● The task: Write out the data exactly as given, dropping every picture.

● Material for the task:
((
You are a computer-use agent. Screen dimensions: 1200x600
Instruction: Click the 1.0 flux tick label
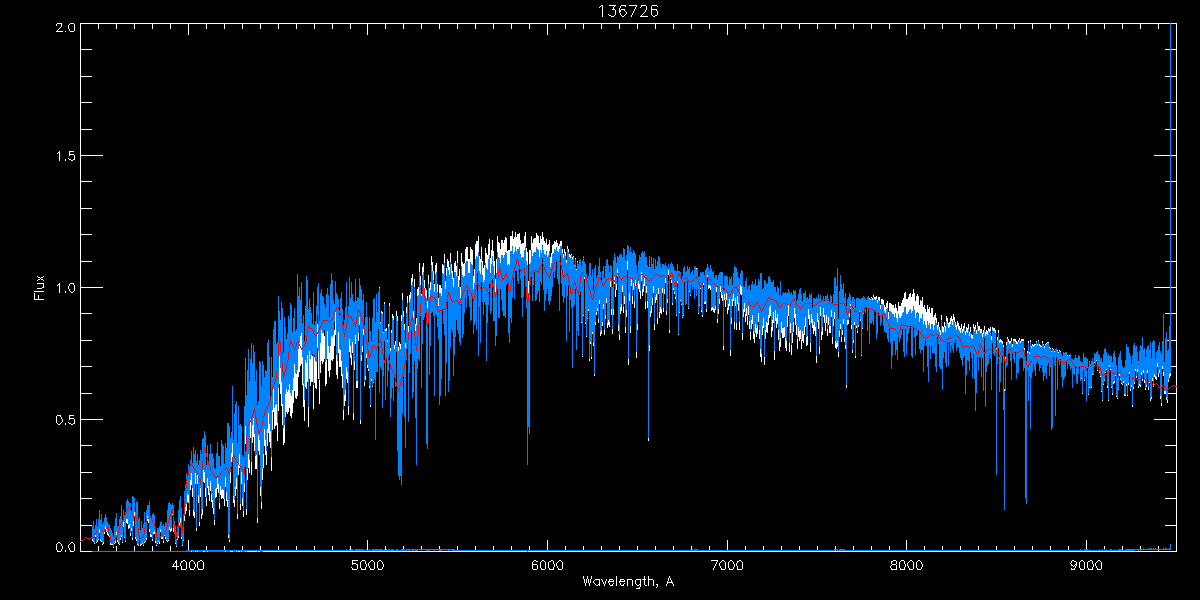coord(65,288)
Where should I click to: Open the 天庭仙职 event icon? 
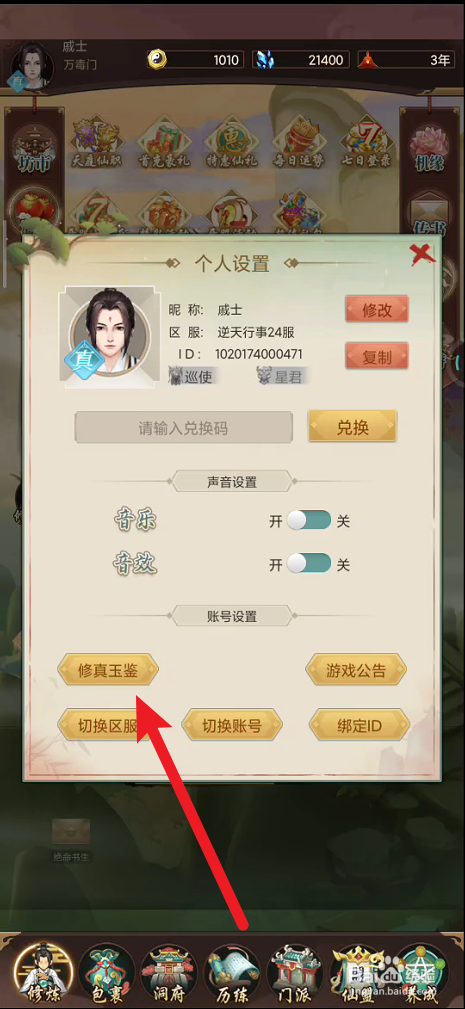pos(96,143)
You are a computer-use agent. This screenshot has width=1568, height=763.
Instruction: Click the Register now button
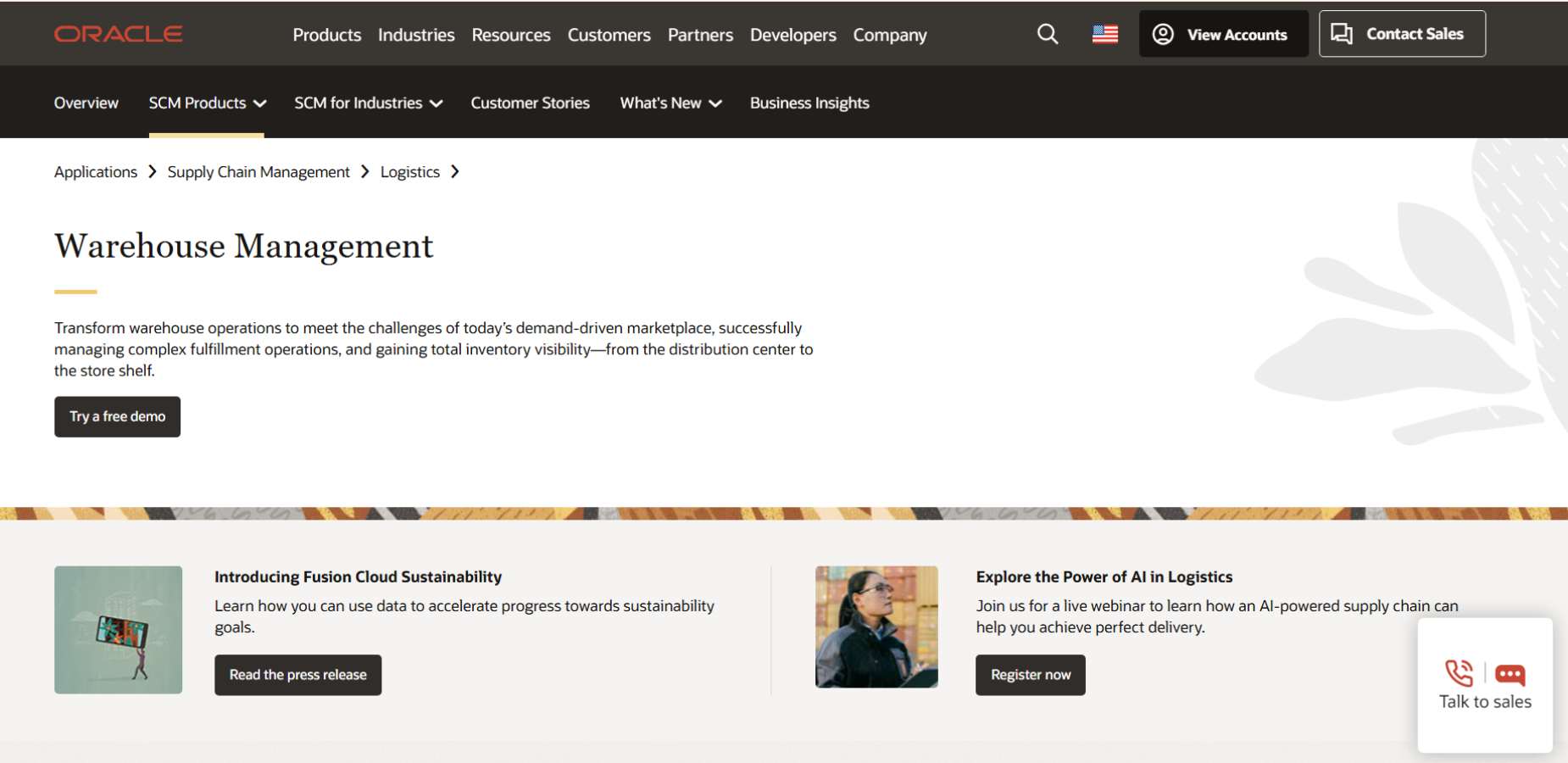(x=1031, y=675)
))
● Response to this exercise:
You are a computer-use agent. Screen dimensions: 1200x600
Instruction: Click the 1.0 flux tick label
coord(65,288)
Where should I click to: Open the 天庭仙职 event icon? 
pos(96,143)
You are a computer-use agent. This screenshot has width=1568, height=763.
Instruction: Click the Register now button
(x=1031, y=675)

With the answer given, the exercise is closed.